Se divulgó esta semana el estudio sobre el Índice de Percepción de Corrupción (IPC) por parte de Transparencia por Colombia, y nuestro país salió muy mal. Peor que muchos países que considerábamos menos honrados que nosotros.
El informe diagnostica que la ausencia de sanciones efectivas y oportunas, y la prevalencia de prácticas de abuso de poder "en todas las ramas del poder público" son las causas de que nuestro país se perciba como uno de los más corruptos no sólo en América Latina, sino en el mundo.
Concluye el informe que "la corrupción en Colombia ha adquirido un carácter estructural". Es decir, no es un fenómeno aislado visible en escándalos más o menos recurrentes, sino que se enquistó en la forma misma de concebir lo público y el ejercicio de cualquier forma de poder.
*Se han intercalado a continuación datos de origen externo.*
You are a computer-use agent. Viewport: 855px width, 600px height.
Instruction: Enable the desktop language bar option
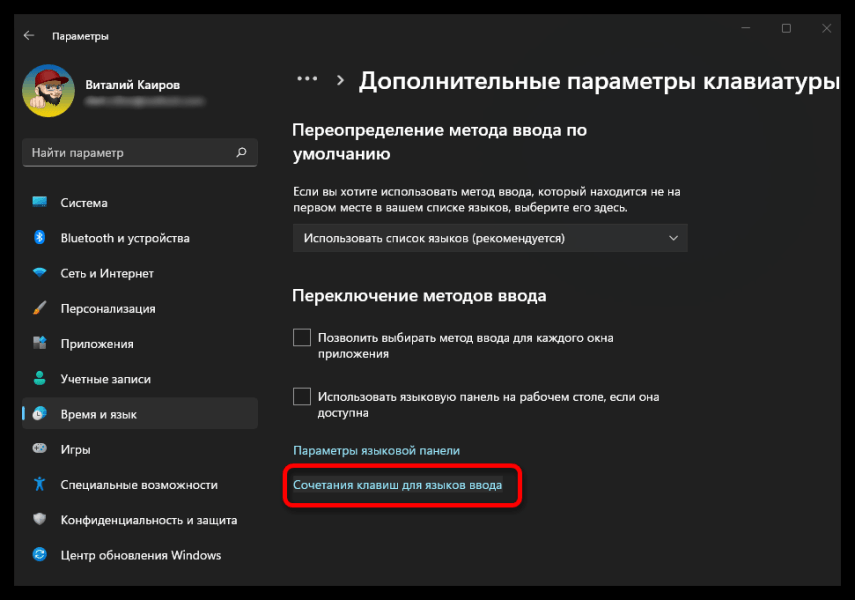pos(302,396)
Un resultado como este no sorprende a nadie. Aunque sí puede ser paradójico que caigamos aún más en el deshonroso escalafón de países corruptos, cuando en lo corrido de la administración Santos no se conocen escándalos que involucren a altos funcionarios. El único ministro que ha tenido que renunciar por indelicadezas fue el de Transporte, Miguel Peñaloza, pero por hechos anteriores a su posesión en el cargo, y que no han sido objeto aún de pronunciamiento judicial o disciplinario.
La inoperatividad judicial para aclarar y sancionar casos de corrupción es una de las mayores fallas nacionales en el funcionamiento y vigencia de nuestro Estado de Derecho.
La justicia no solo no aclara, no sanciona ni resuelve, ni logra resarcimientos a favor de las arcas públicas saqueadas, sino que sus más altas instancias han incurrido en prácticas que sin timidez pueden catalogarse de corruptas.
Y el papel de los organismos de control no es eficaz. El nombramiento de la cúpula de estos entes es de origen netamente político -el Congreso de la República- y eso es una rémora insuperable para lograr resultados en la lucha contra la corrupción.
¿Cuál es la actitud de la sociedad frente a esta penosa realidad que lleva décadas lastrando el desarrollo del país? No parece ser muy enérgica. Es una sociedad que se encoleriza con un senador ebrio y prepotente, pero que no se inmuta ante desfalcos continuados de miles de millones. Y son esas cifras de miles de millones las que, ante el inabarcable número de ceros a la derecha, parecen anestesiar la capacidad de indignación de quienes pagan impuestos a sabiendas de que irán a bolsillos particulares.
El comportamiento corrupto, eso sí, no es sólo de los servidores públicos. Siempre hay alguien desde el sector privado dispuesto a untarles a aquellos la mano y engordarles los bolsillos. No hay, pues, que soslayar el papel de partícipe necesario del empresario sobornador que coopera a que el clima de podredumbre nacional haya llegado a los niveles que sufrimos hoy.
Tenemos cientos de normas que regulan la contratación pública hasta detalles asfixiantes y, sin embargo, cada resquicio es aprovechado por los carteles que florecen en el contubernio público-privado para esquilmar al máximo los recursos públicos.
El asunto no es tanto cuestión de normas, sino del clima ético imperante en la comunidad. Que es malo. Que no tiene escrúpulos para glorificar al avivato y que traslada el desprecio a quienes, en su decencia, sí cumplen con la ley.